The master sergeant drew a form toward him, keeping eye contact like a ferret that does not want the rabbit to get away. "Well, that's fine, kid. That's a very smart thing to do. Take a word of advice from an old sweat?"
"Sure."
"Make it three years instead of the required two. Good chance of better postings, better career choices." He leaned forward as one imparting a state secret. "With three years, you could even avoid going to Vietnam."
"But I want to go to Vietnam," said the kid in the soiled denims. The master sergeant thought this one over. "Right," he said very slowly. He might have said, "There's no accounting for taste." Instead he said, "Hold up your right handÉ"
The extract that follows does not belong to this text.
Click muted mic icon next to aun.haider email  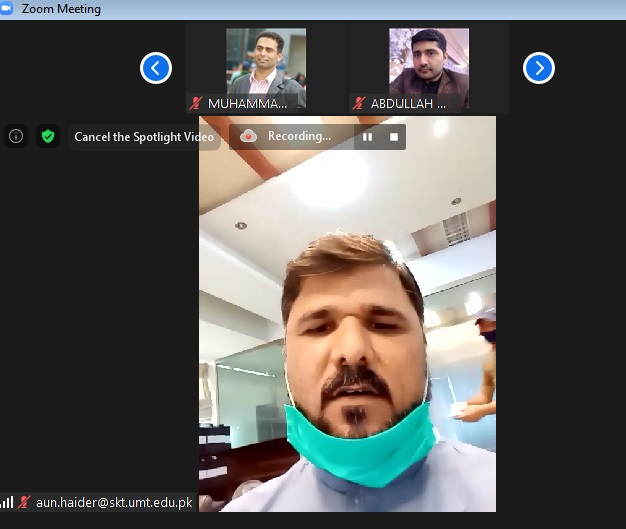(24, 502)
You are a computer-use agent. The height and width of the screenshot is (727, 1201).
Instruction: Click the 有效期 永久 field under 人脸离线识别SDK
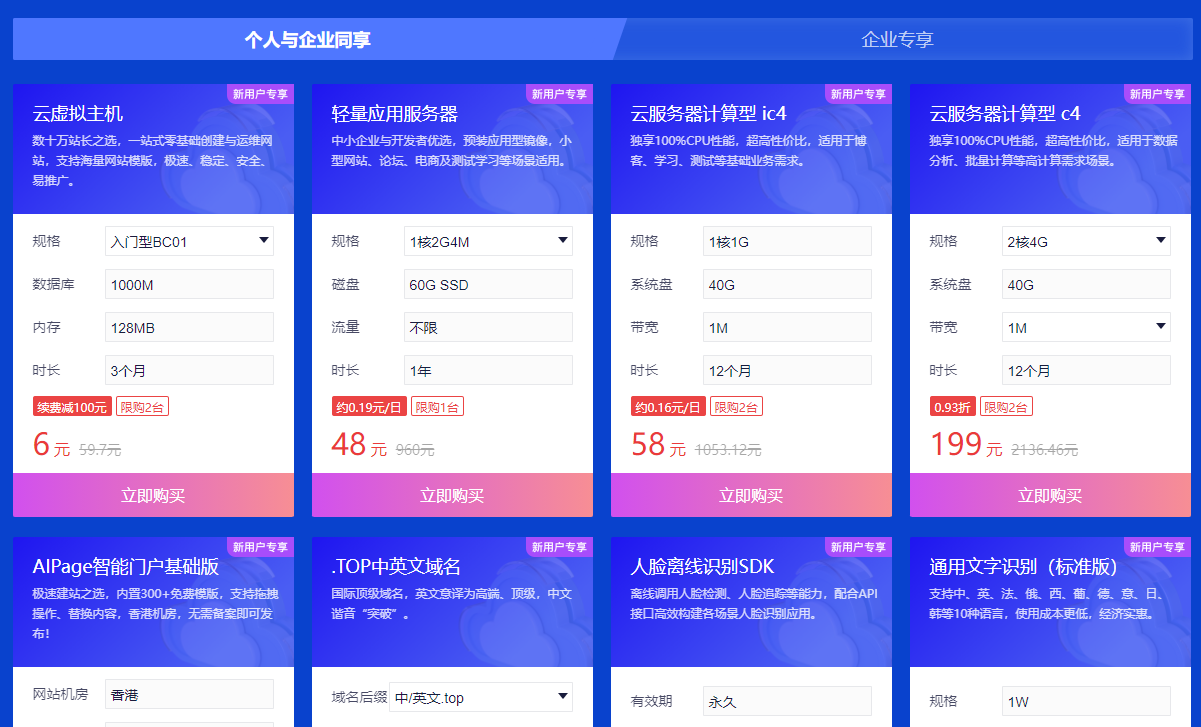786,701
Thirty-three years later, the former hard hat pushed four oranges through the juicer, rubbed the towel over his wet head again, and took the pile of papers with the juice through to the sitting room.
There was the local paper, another from Washington, and one from New York, and, in a wrapper, a technical magazine. It was this he went to first.
*Vintage Airplane* is not a big-circulation organ, and in Pennington it could only be obtained by mail order. It catered to those with a passion for classic and World War II aeroplanes. The runner flicked to the small want ads section. He stopped, the juice halfway to his mouth, put down the glass, and read the item again. It said: "AVENGER. Wanted. Serious offer. No price ceiling. Please call."
There was no Pacific War Grumman Avenger, torpedo dive-bomber out there to be bought. They were in museums. Someone had uncovered the contact code. There was a number. It had to be a cell phone. The date was May 13, 2001.